**THE INPUT**

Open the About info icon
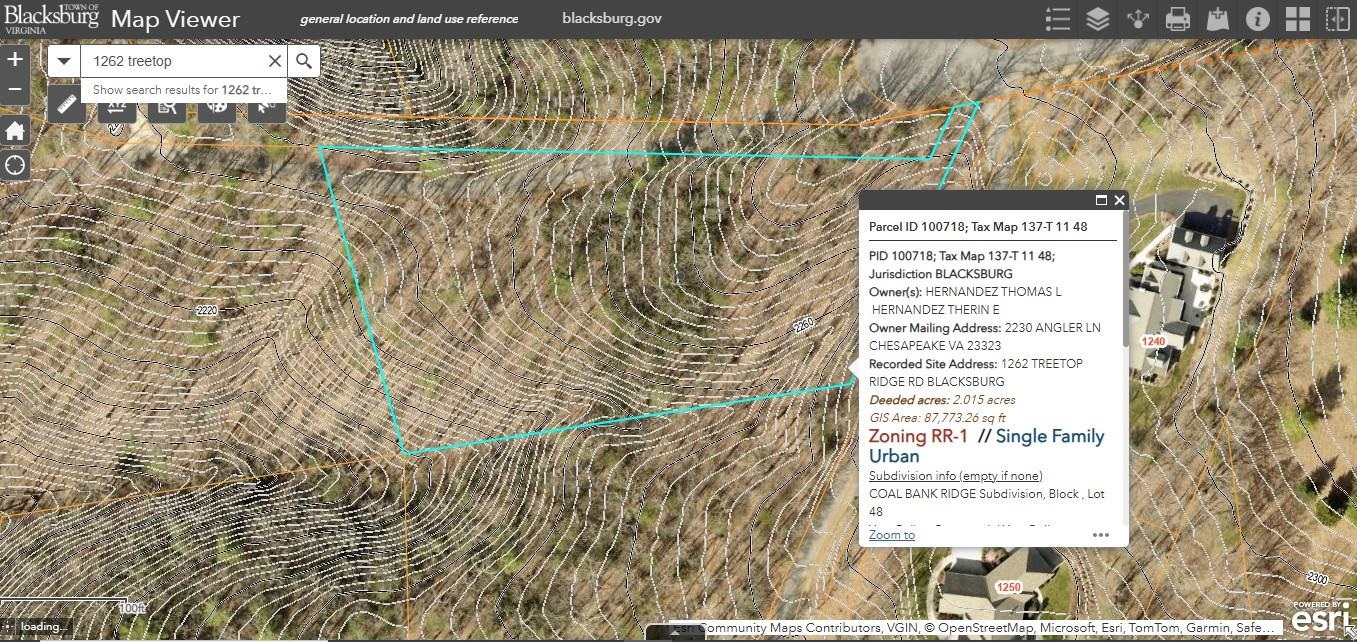This screenshot has height=642, width=1357. (1258, 19)
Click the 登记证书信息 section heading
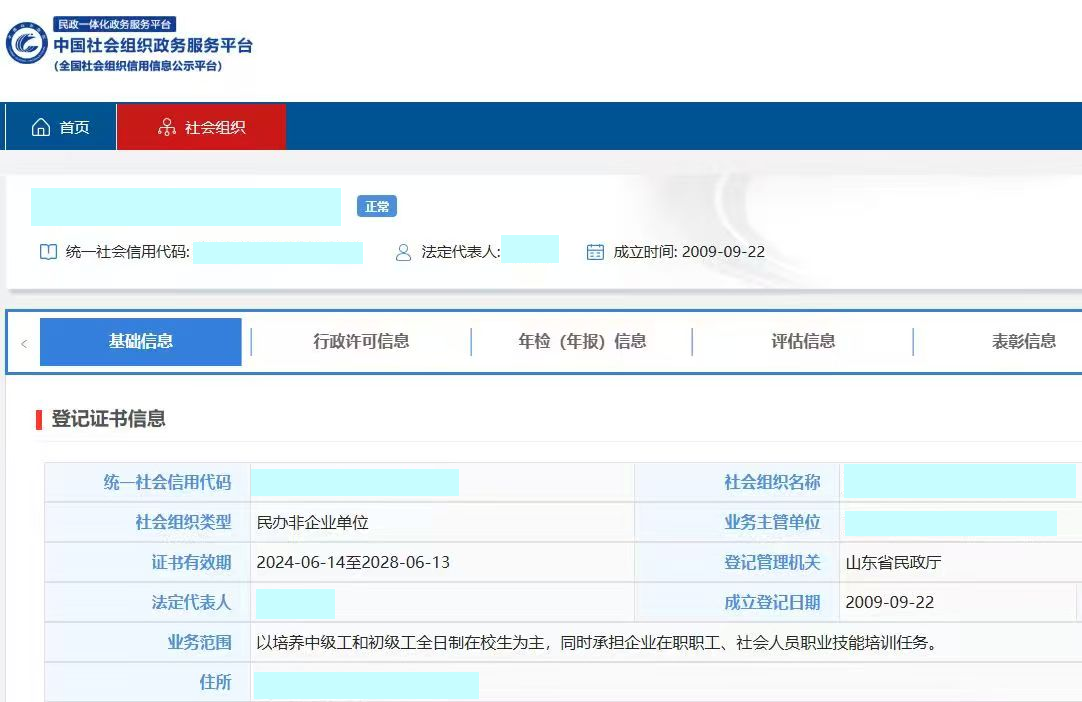Viewport: 1082px width, 702px height. (108, 419)
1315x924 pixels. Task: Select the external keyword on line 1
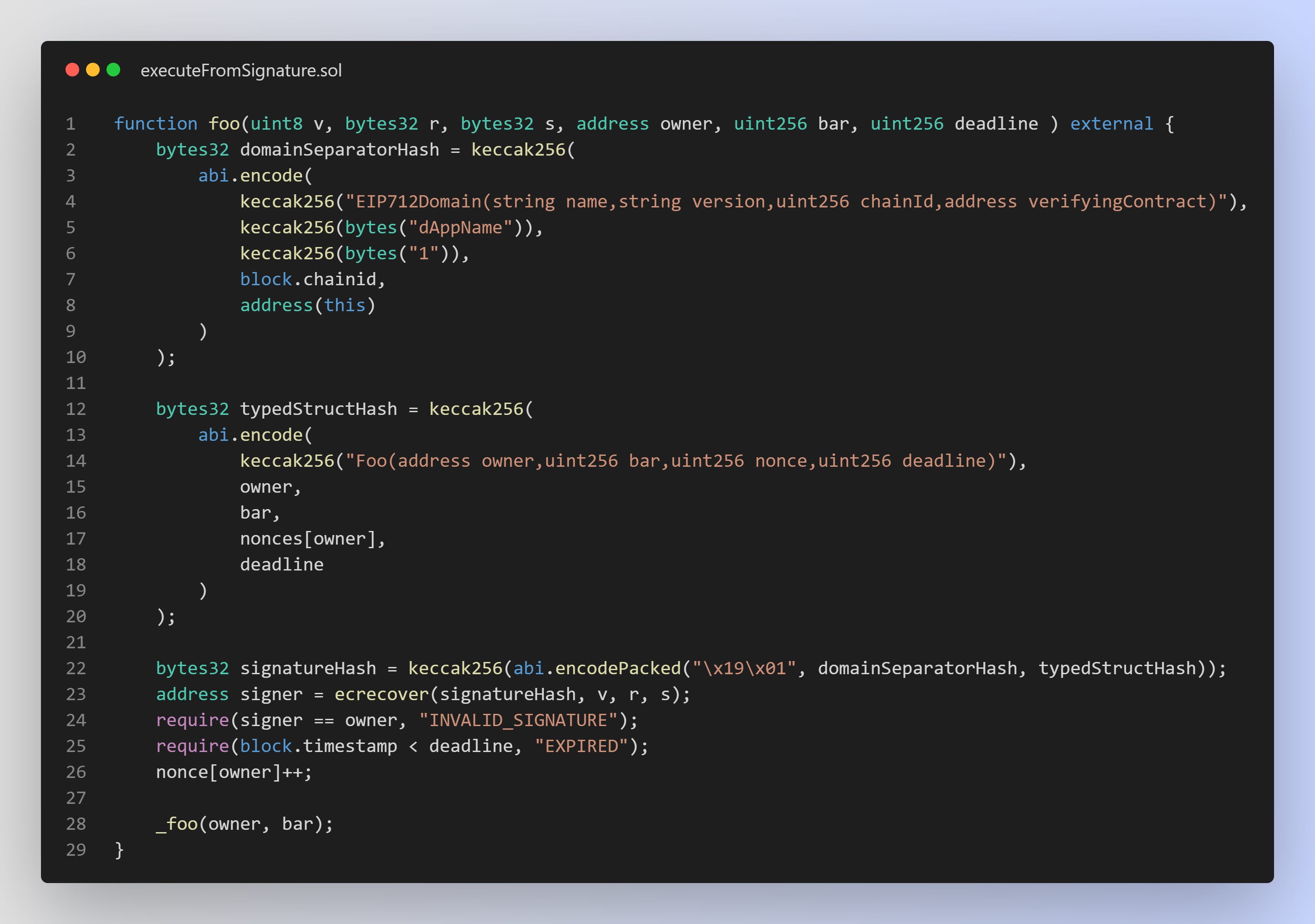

**REQUIREMENTS**
Copy the material above word for word, leaving out the pictures.

**COMPLETED TASK**
Open the About info icon
This screenshot has height=642, width=1357. (1258, 19)
Click the 登记证书信息 section heading
Viewport: 1082px width, 702px height. (108, 419)
1315x924 pixels. Task: Select the external keyword on line 1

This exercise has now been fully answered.